On a grander scale, the French deputy Foreign Minister accused the Germans two weeks ago of being “far too successful”. My German father-in-law throws his hands up on hearing this sort of illogic. And while a liberal German whose family were anti-Nazi, he is inclined to remark that sixty years of war reparations (called the Common Agricultural Policy) are more than enough, thank you very much. He has a point.

It is a tribute to the thickness of French skin that, on commissioning a survey about foreign attitudes to them as a nation in 2007, they were flabbergasted to discover that des etrangers find them arrogant, selfish, and rather inclined to take the piss.

This week contained a religious holiday on Thursday – although France is technically an atheist State. That being the day before Friday, most of the French faire le pont, roughly translated as taking a four-day weekend. Most national holidays here fall on Thursdays and Tuesdays – and coincidence has nothing to do with it. There are even some times in the year when a Thursday holiday is followed by a Tuesday holiday. Quite a few citizens therefore take a day each end on top and have a proper vacance.

But ask a Frenchman which nation takes the least holiday leave in Europe, and they will instantly assert “We French”. This is said in a tone suggesting that everyone else in the EU is a bone idle barbarian.

The Swiss (even the French Swiss) enjoy joking that the objective of being French is to organise the world in order to suit the French. The Belgians joke that Sarkozy hears an asteroid is heading for earth. He asks will it hit anywhere near France, and is told no, it won’t. Please don’t interrupt me again when I’m busy doing the crossword, he replies.

Our roofer M.Ruggeri insisted (when I rang him today) that we hadn’t seen him for three days because he’d been waiting for the weather to change. It hasn’t rained for longer than half an hour over that period. I would’ve asked him what he was waiting for the weather to change into (Euros, perhaps) but it doesn’t do to argue. He insists the weather will be fine on Monday. The Meteo says it will rain all day.

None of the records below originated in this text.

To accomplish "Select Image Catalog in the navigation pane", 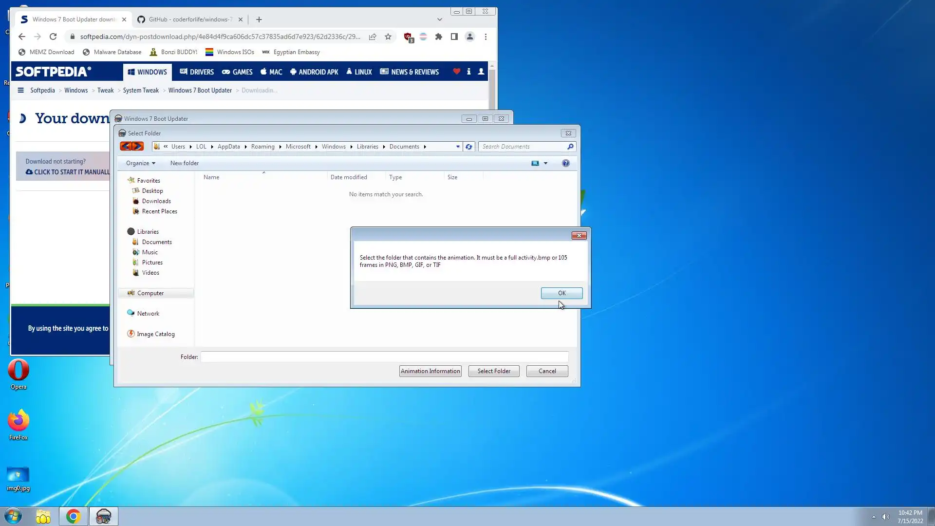I will coord(155,334).
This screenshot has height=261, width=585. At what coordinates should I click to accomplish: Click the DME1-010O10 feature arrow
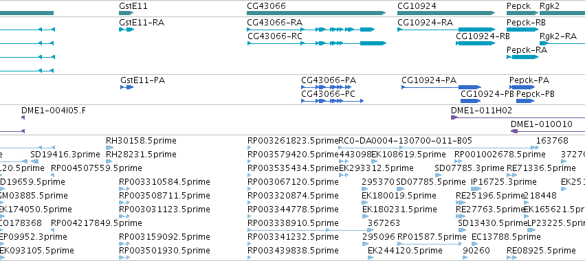point(514,131)
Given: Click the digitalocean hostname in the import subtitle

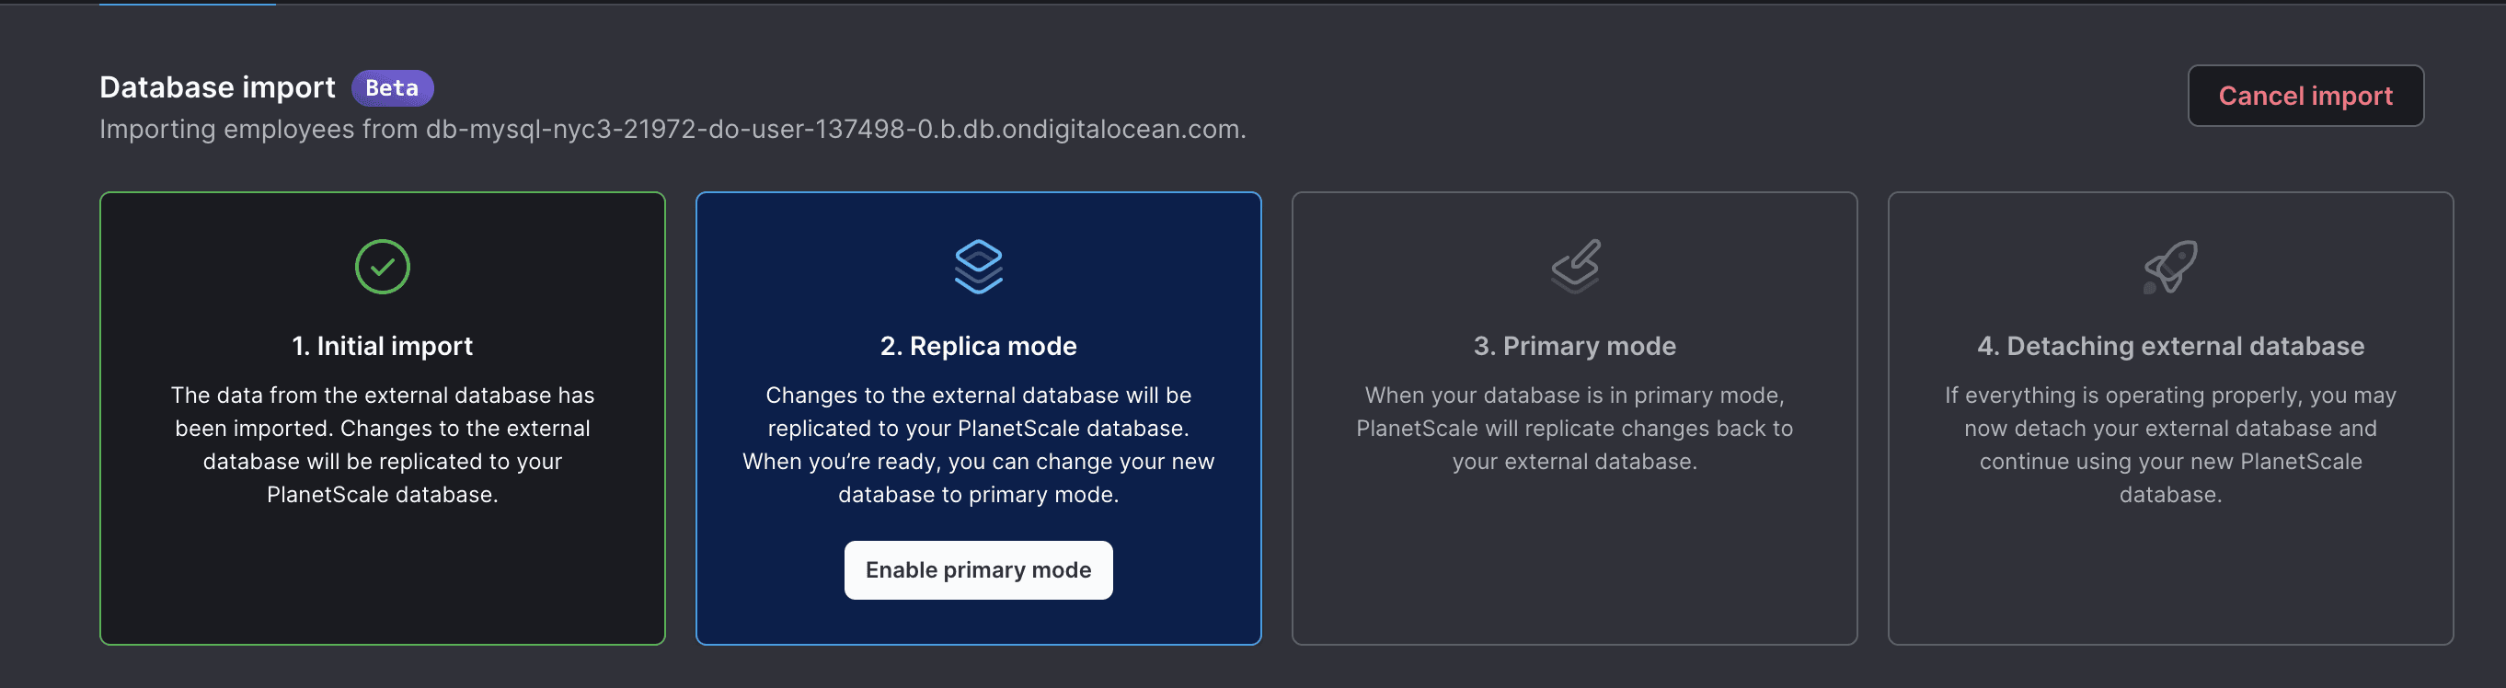Looking at the screenshot, I should click(835, 129).
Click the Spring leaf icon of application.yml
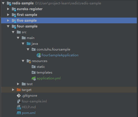The image size is (138, 117). click(34, 78)
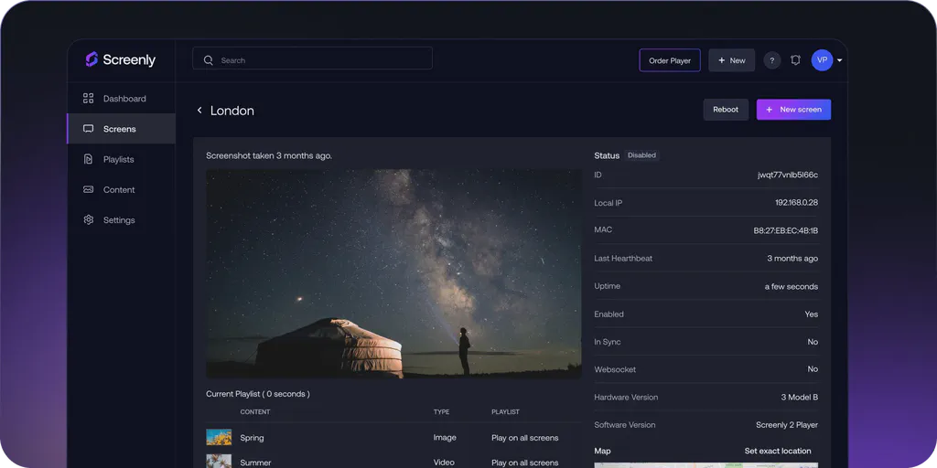Open the New dropdown in top bar
The image size is (937, 468).
click(731, 60)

Talking of Sarkozy, a Parisian gossip of my acquaintance told me a few weeks back that the French President had remarked – in relation to Angela Merkel’s impatience with her spendthrift EU partners – “The bloody Germans are reverting to type”. I told him mischievously that of course the French would never revert to type, as they never vary from type anyway. She laughed out loud….as do most educated French when faced with their image – for if nothing else, they understand irony.

I suspect this is why the English bourgeoisie like the French so much: for their je m’en fou thing is an act, in precisely the same way as our air of superiority is an affectation. We are two nations with almost nothing in common except this chronic inferiority complex – and a shared suspicion of the Germans in triumphalist mood.

French European diplomacy plays entirely on English suspicion of the Germans, and German guilt. The French plan is to stay vaguely entente cordiale with les Rosbifs, so that when they finally fall out with le Bosh, the English can be dragged in on the French side….and blamed for any and all defeats. Then – when the war is over – the Germans will pay for the next thirty years. From 1870 until the present day, this has worked a treat.

Our M. Ruggeri is a nice bloke – ‘un bon type’ as the French say – but he is very French. He put up the scaffolding in preparation for tackling our roof, managing in doing so to completely blot out our TV reception via the dish. When I tackled him about this, he shrugged and said that to demonter the scaffolding would involve great difficulty. I was left feeling guilty for interrupting his important work for such a feeble reason. But when he’d gone, I took down the offending bit of metal obstruction in just under five minutes.

When I was in Austria skiing the Christmas before last, I fell into conversation with an easy-going barkeeper in Zell am See. We talked a bit about the EU and then he spoke as follows:

“Excuse me for saying this” he said, “But the main thing wrong with the EU is that you and the French are in it. If you weren’t, it would all work perfectly.

Both my francophilia and my patriotic sides are inclined to agree with him.